== WHAT THE EXERCISE ASKS ==
Using the records below, repeat exactly the lines from the one holding "Ejecución Presupuestaria Junio" through the one holding "Políticas de privacidad (436, 2302)", both ends included, and no others.

^^^^^^^^^^^^^^^^

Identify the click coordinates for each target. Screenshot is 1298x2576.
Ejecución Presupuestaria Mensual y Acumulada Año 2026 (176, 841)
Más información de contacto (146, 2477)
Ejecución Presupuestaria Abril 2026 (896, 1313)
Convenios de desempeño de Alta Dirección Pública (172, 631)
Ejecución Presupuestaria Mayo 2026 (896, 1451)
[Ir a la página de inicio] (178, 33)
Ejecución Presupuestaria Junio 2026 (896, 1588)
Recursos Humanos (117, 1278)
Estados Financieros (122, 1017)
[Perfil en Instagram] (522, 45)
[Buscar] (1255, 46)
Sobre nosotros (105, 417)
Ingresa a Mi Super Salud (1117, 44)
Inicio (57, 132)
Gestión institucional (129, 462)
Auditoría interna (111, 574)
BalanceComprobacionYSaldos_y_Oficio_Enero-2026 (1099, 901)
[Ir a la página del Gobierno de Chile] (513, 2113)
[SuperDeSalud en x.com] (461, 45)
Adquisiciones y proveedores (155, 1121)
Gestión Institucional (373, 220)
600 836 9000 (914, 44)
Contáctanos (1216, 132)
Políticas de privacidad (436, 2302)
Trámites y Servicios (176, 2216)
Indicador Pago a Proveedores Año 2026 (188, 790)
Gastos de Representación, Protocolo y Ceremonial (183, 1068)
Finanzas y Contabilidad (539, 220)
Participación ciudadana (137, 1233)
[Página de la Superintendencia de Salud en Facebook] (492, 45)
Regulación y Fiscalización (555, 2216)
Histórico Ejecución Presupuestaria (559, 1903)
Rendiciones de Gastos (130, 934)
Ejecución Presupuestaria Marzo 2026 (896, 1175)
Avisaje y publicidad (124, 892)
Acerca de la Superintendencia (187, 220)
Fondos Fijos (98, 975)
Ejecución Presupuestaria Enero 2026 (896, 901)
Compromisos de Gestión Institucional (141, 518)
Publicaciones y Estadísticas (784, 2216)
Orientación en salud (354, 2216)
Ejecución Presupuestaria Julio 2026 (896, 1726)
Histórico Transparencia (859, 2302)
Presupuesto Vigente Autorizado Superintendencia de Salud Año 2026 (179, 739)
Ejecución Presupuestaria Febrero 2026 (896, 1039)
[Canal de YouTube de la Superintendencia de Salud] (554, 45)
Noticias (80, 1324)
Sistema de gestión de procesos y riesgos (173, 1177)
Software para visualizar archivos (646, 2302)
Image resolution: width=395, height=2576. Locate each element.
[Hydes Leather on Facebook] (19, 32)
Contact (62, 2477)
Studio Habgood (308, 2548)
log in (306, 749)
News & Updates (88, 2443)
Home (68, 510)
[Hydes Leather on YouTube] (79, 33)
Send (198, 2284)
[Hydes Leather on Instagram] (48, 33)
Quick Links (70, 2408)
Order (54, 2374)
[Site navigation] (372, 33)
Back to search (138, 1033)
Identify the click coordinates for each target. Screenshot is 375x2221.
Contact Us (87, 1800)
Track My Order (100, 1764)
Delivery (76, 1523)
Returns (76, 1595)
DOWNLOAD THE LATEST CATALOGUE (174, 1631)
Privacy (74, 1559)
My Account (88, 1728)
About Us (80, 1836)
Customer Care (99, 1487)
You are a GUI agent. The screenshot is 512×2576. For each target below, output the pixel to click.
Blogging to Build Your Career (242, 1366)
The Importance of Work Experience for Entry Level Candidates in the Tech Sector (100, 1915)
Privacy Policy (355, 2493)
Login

^^^^^^^^^^^^^^^^

== ANSWER TO THIS PROBLEM ==
Ejecución Presupuestaria Junio 2026 (896, 1588)
Recursos Humanos (117, 1278)
Estados Financieros (122, 1017)
[Perfil en Instagram] (522, 45)
[Buscar] (1255, 46)
Sobre nosotros (105, 417)
Ingresa a Mi Super Salud (1117, 44)
Inicio (57, 132)
Gestión institucional (129, 462)
Auditoría interna (111, 574)
BalanceComprobacionYSaldos_y_Oficio_Enero-2026 (1099, 901)
[Ir a la página del Gobierno de Chile] (513, 2113)
[SuperDeSalud en x.com] (461, 45)
Adquisiciones y proveedores (155, 1121)
Gestión Institucional (373, 220)
600 836 9000 (914, 44)
Contáctanos (1216, 132)
Políticas de privacidad (436, 2302)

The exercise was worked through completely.